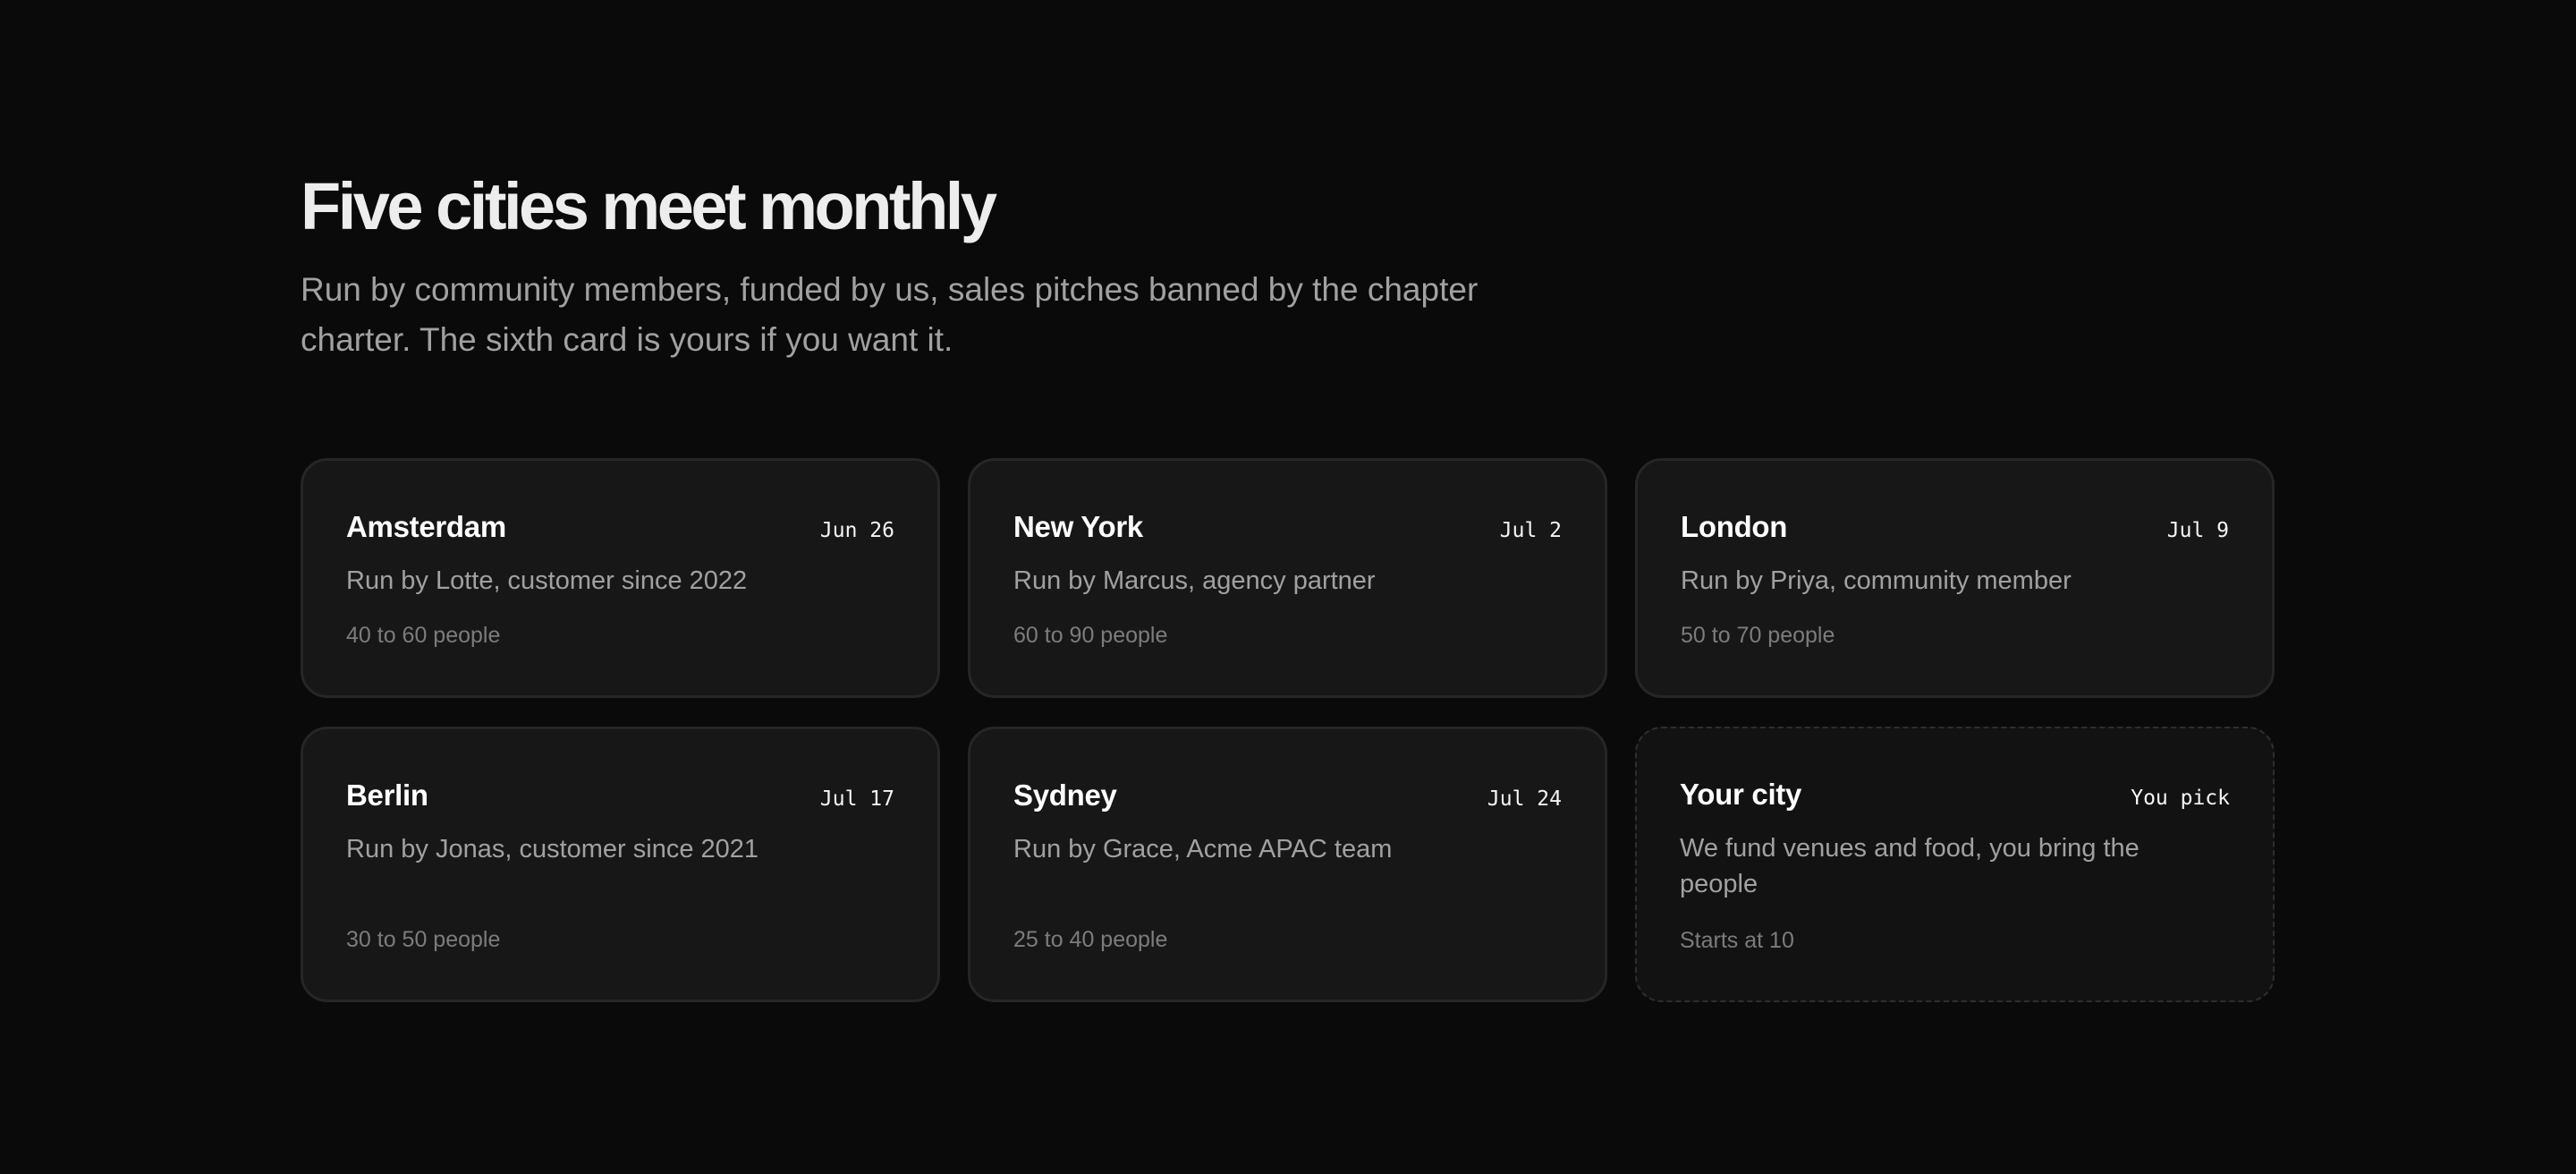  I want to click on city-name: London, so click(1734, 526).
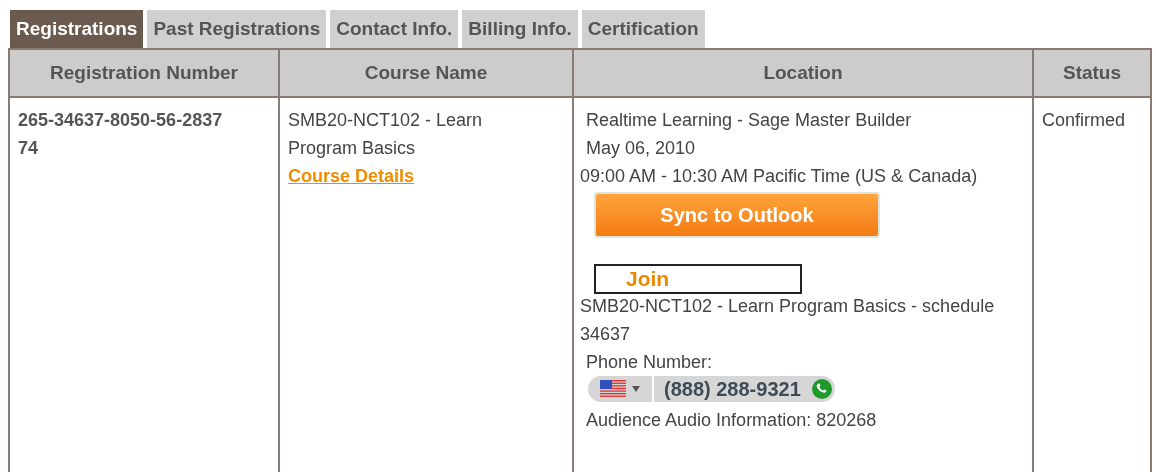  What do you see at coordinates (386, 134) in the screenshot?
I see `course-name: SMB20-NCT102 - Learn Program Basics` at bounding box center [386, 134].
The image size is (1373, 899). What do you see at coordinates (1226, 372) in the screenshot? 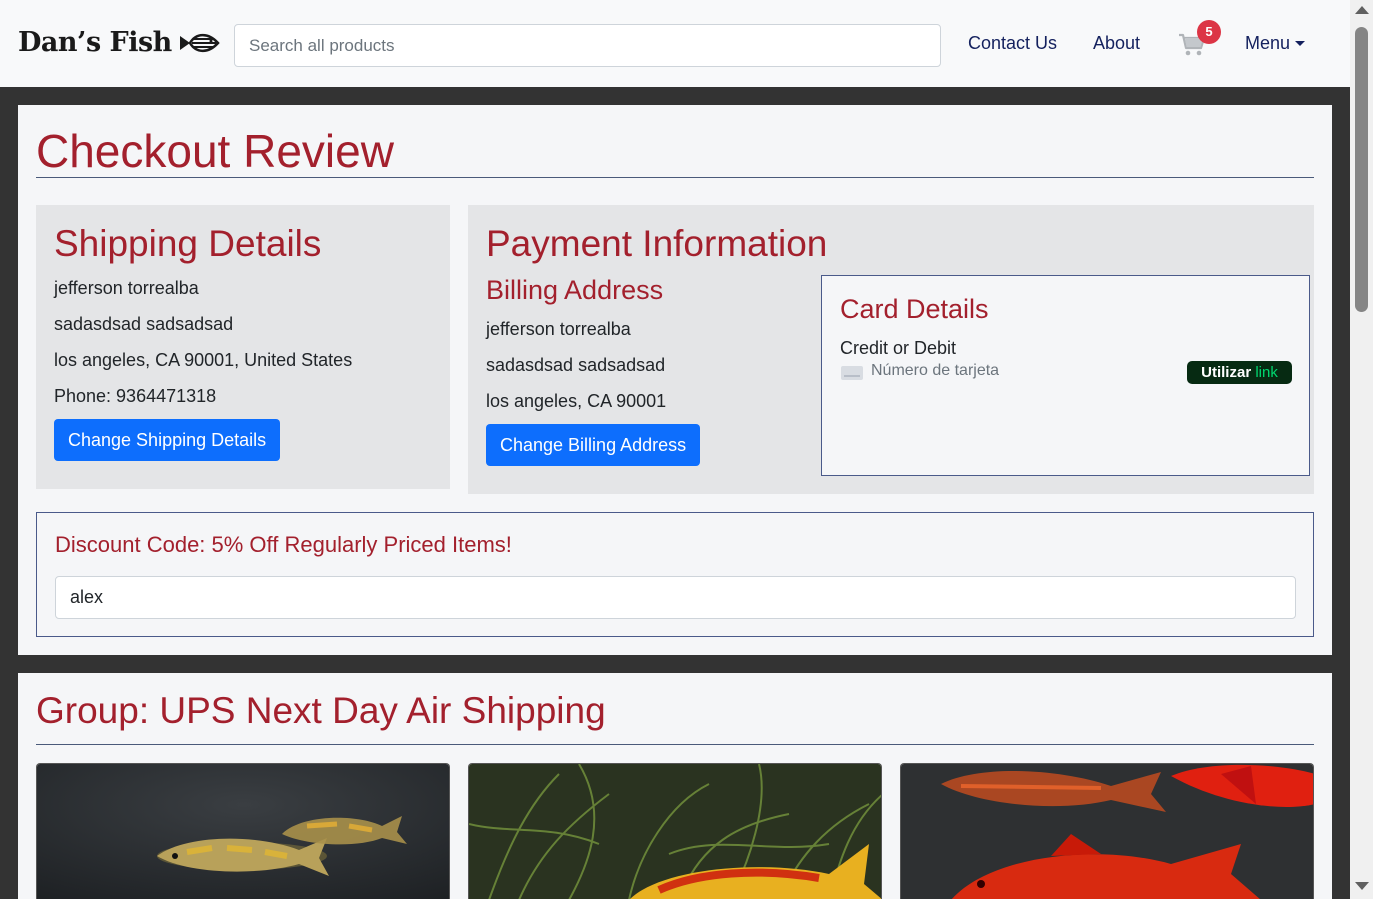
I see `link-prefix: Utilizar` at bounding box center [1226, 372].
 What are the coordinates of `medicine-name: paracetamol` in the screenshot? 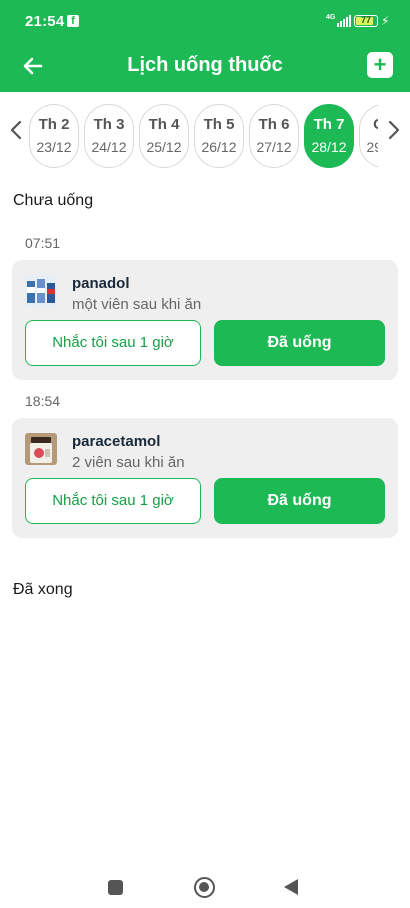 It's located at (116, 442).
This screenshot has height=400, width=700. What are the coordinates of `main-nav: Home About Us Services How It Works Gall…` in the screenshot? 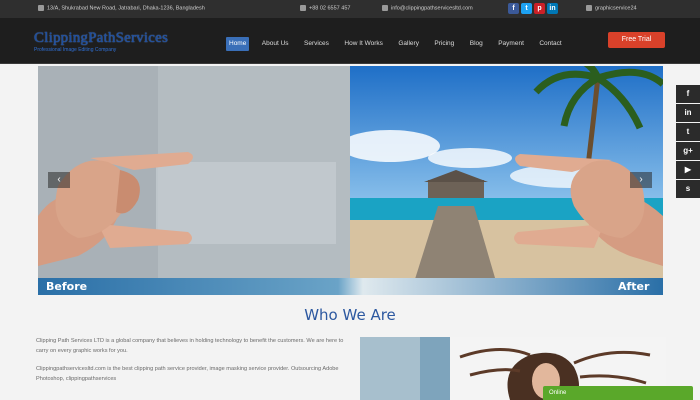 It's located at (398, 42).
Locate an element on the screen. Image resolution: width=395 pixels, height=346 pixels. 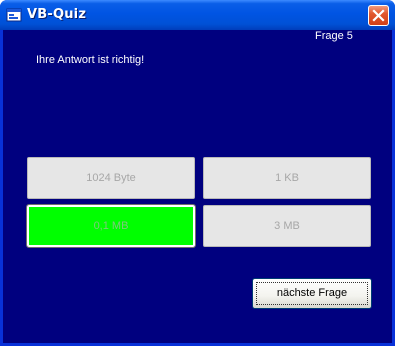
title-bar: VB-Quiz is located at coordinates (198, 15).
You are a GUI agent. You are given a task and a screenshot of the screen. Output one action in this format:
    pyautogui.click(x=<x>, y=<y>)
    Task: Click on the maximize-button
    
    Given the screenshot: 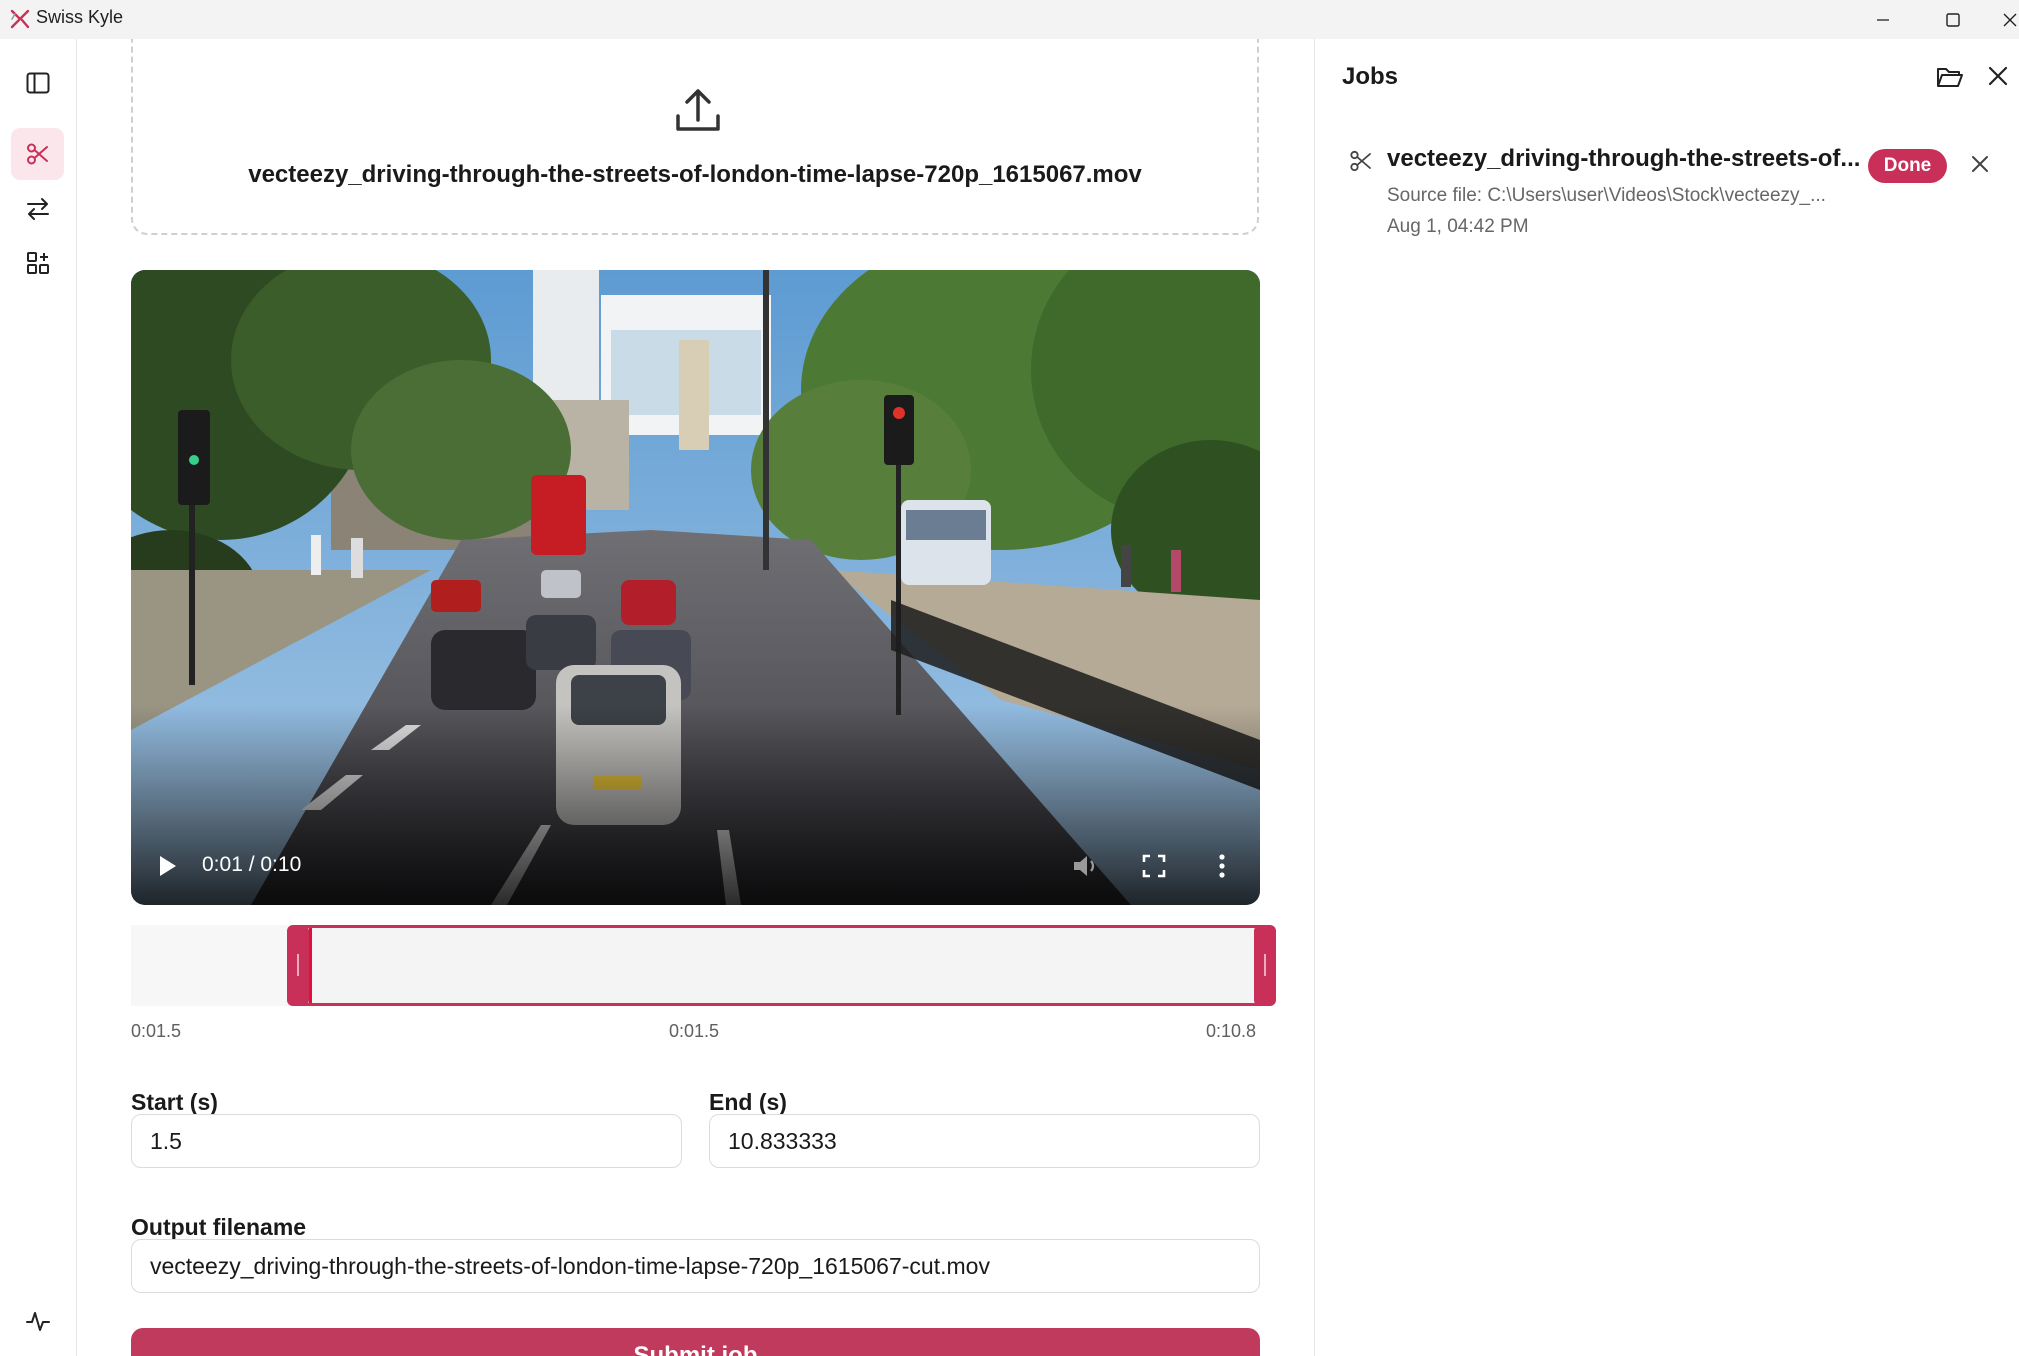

━━━━━━━━━━━━━━━━

Reproduce the records verbatim from their first line through the line that contains "center [1226, 372].", inclusive, omitting the pictures.

◆ WORKED SOLUTION ◆
  I want to click on city-name: London, so click(1734, 526).
  What do you see at coordinates (386, 134) in the screenshot?
I see `course-name: SMB20-NCT102 - Learn Program Basics` at bounding box center [386, 134].
The image size is (1373, 899). What do you see at coordinates (1226, 372) in the screenshot? 
I see `link-prefix: Utilizar` at bounding box center [1226, 372].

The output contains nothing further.